Por fim, chamamos os que repudiam essa trajetória do PSOL a romper com esse partido e ressaltamos a necessidade de abrir um debate amplo e democrático sobre a necessidade de construir um partido que tire as conclusões necessárias do que foi o PT, que para nós da LER-QI deve ser um partido com um programa e uma estratégia revolucionárias.
NOTASADICIONALES
[1] Jornal Zero Hora, 28 de agosto de 2008.
[2] Idem.
[3] PT começou seu atrelamento prático ás frações burguesas em meados da década de 80 quando passou a receber financiamento de empresários, tendo inclusive organizado um Comitê Financeiro que era dirigido por um grande capitalista (Laurence Pih, do Moinho Pacífico). Todas as correntes de esquerda que nesta época estavam no PT denunciaram essa ruptura com o princípio de independência de classe, porém nenhuma delas levou até o fim este combate, inclusive com a possibilidade real de romper com este partido mostrando aos milhões de trabalhadores e jovens petistas combativos a necessidade de combater a direção reformista do partido e o descaminho para a conciliação aberta com a burguesia. O PCdoB, demonstrando seu pragmatismo burguês, sempre negociou o financiamento de suas candidaturas junto ás empresas capitalistas. Este partido, negando qualquer princípio de classe, tem sido financiado por grandes empresas que vivem da exploração de milhares de trabalhadores efetivos e precarizados como o grupo Camargo Corrêa, a Vale do Rio Doce, Companhia Siderúrgica Nacional, entre outras.
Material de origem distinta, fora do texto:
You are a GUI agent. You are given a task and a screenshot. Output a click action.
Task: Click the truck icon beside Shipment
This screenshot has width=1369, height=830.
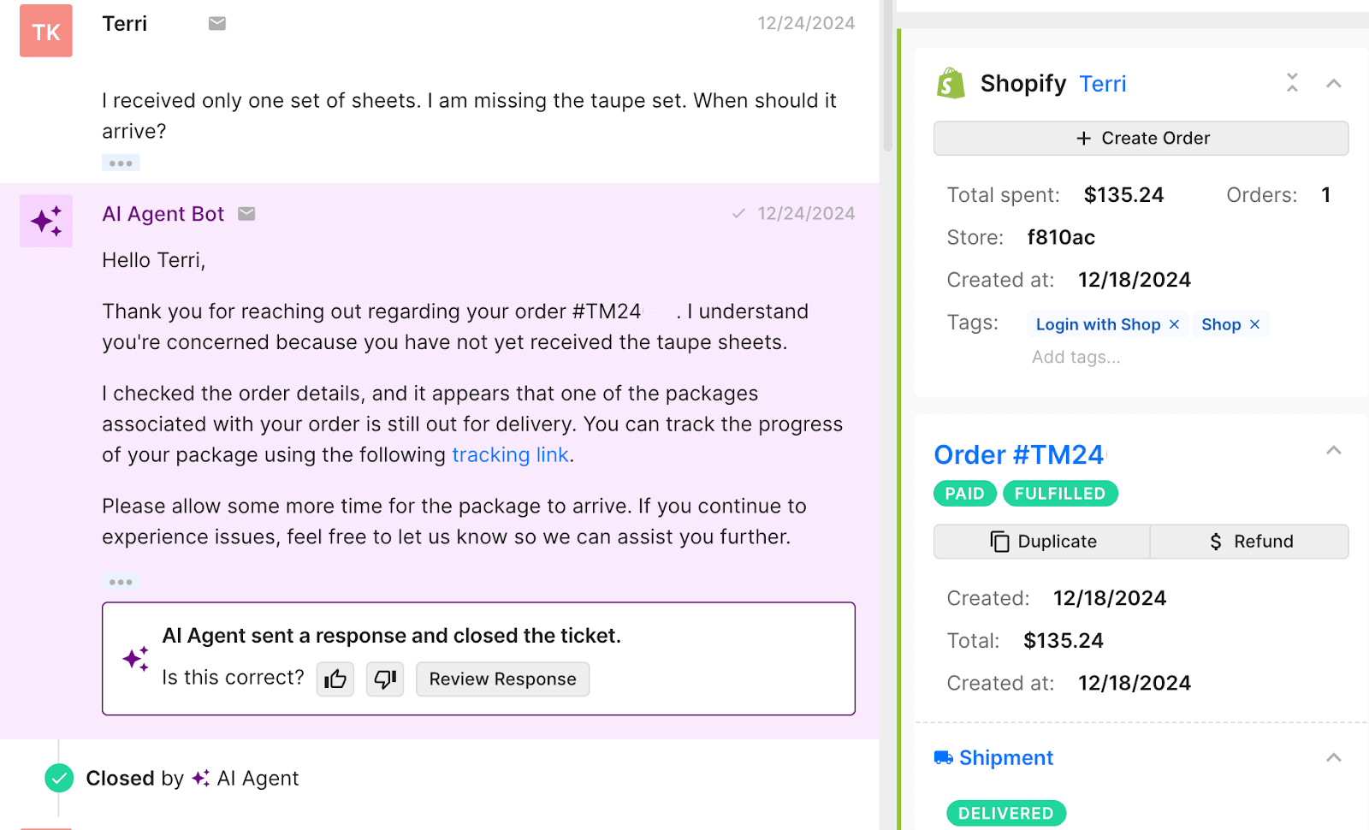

[4] Na sua única nota sobre o tema “Candidatura de Luciana Genro recebe dinheiro da Gerdau”, o PSTU diz que “O MES já tinha demonstrado ter deixado de lado a independência de classe para fazer uma campanha em aliança com setores da burguesia (...) A novidade é o PSOL aceitar esse tipo de proposta. A degeneração do PT tem várias razões, mas com certeza uma delas é a dependência econômica das grandes empresas (...) na campanha de Luciana Genro, já existem claros sinais de “moderação” e ausência de uma postura de oposição de esquerda (...) Caso se legitime o financiamento da Gerdau (...) o PSOL estará tomando o mesmo caminho que levou ã degeneração do PT.”
[5] Lei que flexibilizou os direitos de 60% da classe trabalhadora empregada nas pequenas e médias empresas e que os deputados do PSOL votaram favoravelmente, num claro sinal de aproximação com o empresariado não monopólico.